P.S.: I forgot to mention this. A couple of weeks ago, I got a call from the radiology department in preparation for my MRI. For those of you who do not know, an MRI uses an immensely powerful electromagnet to make atomic nuclei wiggle in just the right way so that they emit radio waves that can be converted to an image of the inside of the body. (They can also be converted to music, but it always sounds like that pretentious atonal nonsense the Boston Symphony plays most of the time.)
During the MRI, you lie on a bed that rolls you into a long, skinny, coffin-like tube. For the next 45 minutes or so, you lie there as the machine clatters around like a hundred toddlers banging on cookware. Some people, understandably, find this anxiety-provoking. I, for some reason, tend to fall asleep. Thus, I think I'll be ready if I'm ever buried alive.
Because of this John Holmes of a magnet, you have to be very careful about certain types of metal that may be in, on, or around the patient. So, for example, if you're not careful, the MRI could pull your nipple ring through your back. So, getting to my point, my caller had a long list of screening questions to ask. She did not ask about nipple rings, but she did ask about any hardware that might be in my body. I no longer bother to mention the titanium screws in my skull (which are not loose), because it just freaks them out, and I happen to know that titanium is not 'ferromagnetic'--attracted to magnets. Also, she asked if I had a pessary. I assured her I would remove them when the time came.
* This is one of my pet peeves.

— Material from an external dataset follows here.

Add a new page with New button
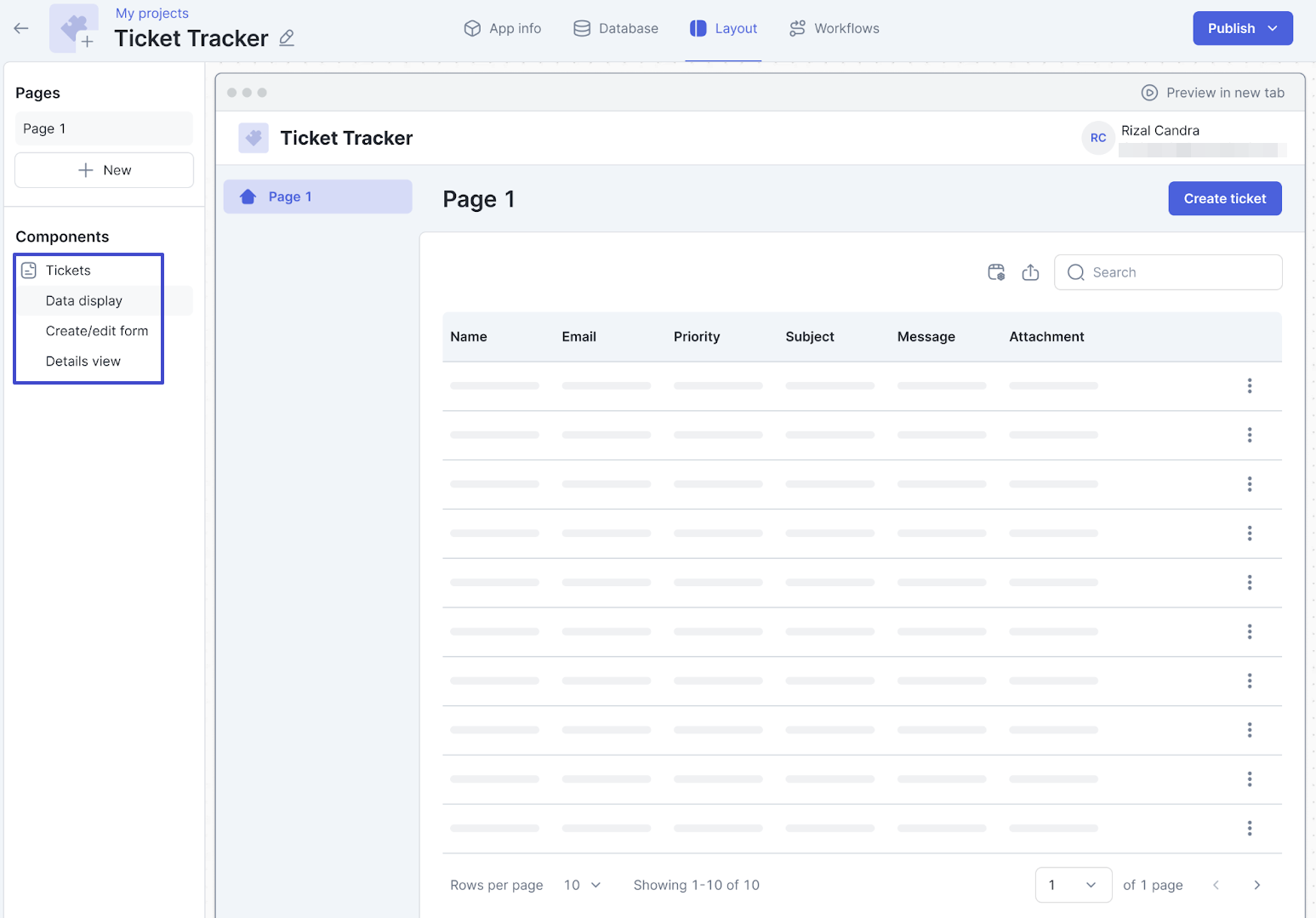pyautogui.click(x=104, y=170)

By definition, medicine, and especially surgery, is unpredictable. We don't control the condition of whoever happens to walk in the door or what surprises may pop up. To make matters worse, we no longer control our schedules. Administrators do, so we often work under unrealistic time constraints. In medicine, there are very few who manage to stick to the time allowed, do a good job, and not annoy the patients.

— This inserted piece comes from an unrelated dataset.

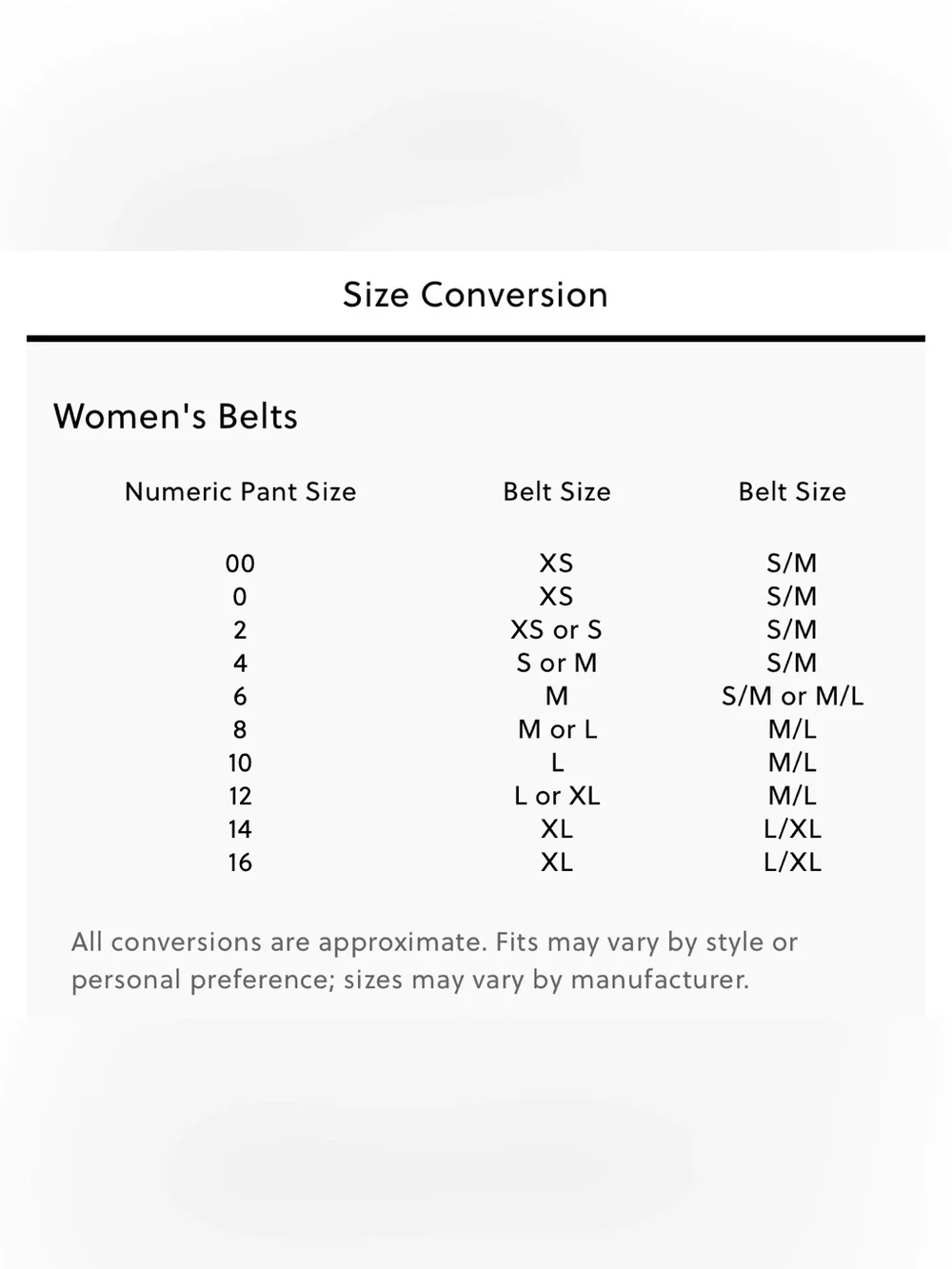Select pant size 16 row label
The height and width of the screenshot is (1269, 952).
pos(240,863)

** Dr. Clivus may, someday, have to take out my clivus. Given where it's located, I would think that would may my skull collapse so that my spine goes through my brain and I become a giant bobble-head. However, the clivus actually carries no weight. It merely protects the brain and its lining from whatever goes into my nose and mouth. No biggee.
*** As pointed out in earlier posts, Dr. Hygeia is goddess of ENT who is the primary care doctor for my nose.